Photovoltaic has the same characteristics as wind turbines: multiple destruction and pollution, endless waste production, ugliness of fields and cities, proliferation of toxic plastics… Oil and coal, like gas, have already polluted the planet enough since even the group of experts at the service of Western governments, the IPCC, screams to leave these hydrocarbons in the ground. This is where the shameless hypocrisy of our elected officials lies. Indeed, without oil to turn the oversized machines and to drive the trucks of all kinds, neither nuclear power, nor windmills, nor photovoltaics would exist.

WHAT DO WE HAVE LEFT?

Nothing, and the vertigo of nothingness overwhelms us. Unless, unless an idea, a candlelight… opens a door. Then it will be up to us to enlighten our minds with a double consciousness.

On the one hand, the transfer of human capacities to increasingly sophisticated machines, as it has been going on for more than a century and whose completion seems to be the advent of connected portable screens, has left the richness of our souls on the side of the road, because it does not fit into the standardized computer boxes. The following have been eliminated: sensitivity, reflection, memory, patience, agoras and collective decision making, the human measure, the anchoring to the earth…, among many other things. This substitution leaves us empty of ourselves and orphaned from the taste of collective effort, the one that generates joy and life. On the other hand, if coal and oil are destroying the Earth, let’s keep in mind that the only dignified energy is human and animal energy, when it is part of a common impulse.
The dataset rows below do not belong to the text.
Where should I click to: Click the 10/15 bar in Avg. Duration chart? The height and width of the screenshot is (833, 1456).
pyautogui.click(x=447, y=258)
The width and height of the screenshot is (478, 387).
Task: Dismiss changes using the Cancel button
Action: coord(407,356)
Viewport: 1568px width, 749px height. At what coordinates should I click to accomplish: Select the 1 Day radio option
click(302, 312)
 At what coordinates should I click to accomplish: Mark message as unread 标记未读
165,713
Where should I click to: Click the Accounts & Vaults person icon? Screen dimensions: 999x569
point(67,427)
So, if we do not want to go to the chaos of which we now perceive the beginnings, we will have to re-enchant a life in which electricity will be only an old memory… This may seem unimaginable and unattainable because we were born, except for the oldest, in a world where electricity flowed and where water ran without ever stopping But precisely, let’s look at how social life and subsistence economy(4) looked in our regions before the land consolidation, the green and chemical revolution and the invention of alienation by modern electric comfort. It is obviously not a question of a desire to go back in time, which, in view of the innumerable destructions and dislocations that have occurred since that time, is impossible. It is a question of reflecting on the lessons of the recent past in order to try to envisage a re-foundation of our ways of making society and of living in the worldin the state it is in today. It’s a big task, but it can be cheerful and fulfilling and it could restore, probably, a meaning to our stricken lives…
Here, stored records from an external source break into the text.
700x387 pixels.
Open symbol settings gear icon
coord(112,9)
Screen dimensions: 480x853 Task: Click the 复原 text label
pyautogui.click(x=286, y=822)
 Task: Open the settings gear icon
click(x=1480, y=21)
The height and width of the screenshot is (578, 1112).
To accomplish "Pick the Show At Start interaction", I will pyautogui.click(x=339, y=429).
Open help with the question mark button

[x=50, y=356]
 » But all this is inaccessible, untraceable and moreover entirely removed from the imagination with the light on: it is really that we are prisoners with the animated images, the chatter and the music coming out of the loudspeakers, that we are walled up alive with the ventilation, or, if you prefer, as if under the effect of a neurosis of collective constraint that does not allow any contact with the interior. « (5) (To be continued)

Hervé Krief

Notes et références
  1. Jean-Marc Royer, Le Monde comme projet Manhattan, Le passager clandestin, 2018.
  2. Voir le DVD Brennilis, la centrale qui ne voulait pas s’éteindre, de Brigitte Chevet, Vivement Lundi, 2008.
  3. Ceux qui veulent absolument des chiffres peuvent se référer à une étude de l’INSERM, intitulée Géolap du 28 novembre 2014. Mais il n’y a pas besoin d’experts, d’études et de chiffres pour comprendre que vivre à proximité d’une telle puissance radioactive irradie gravement les riverains.
  4. Référence ici à un terme employé et développé par Ivan Illich.
  5. Baudouin de Bodinat, Au fond de la couche gazeuse, Fario, 2015.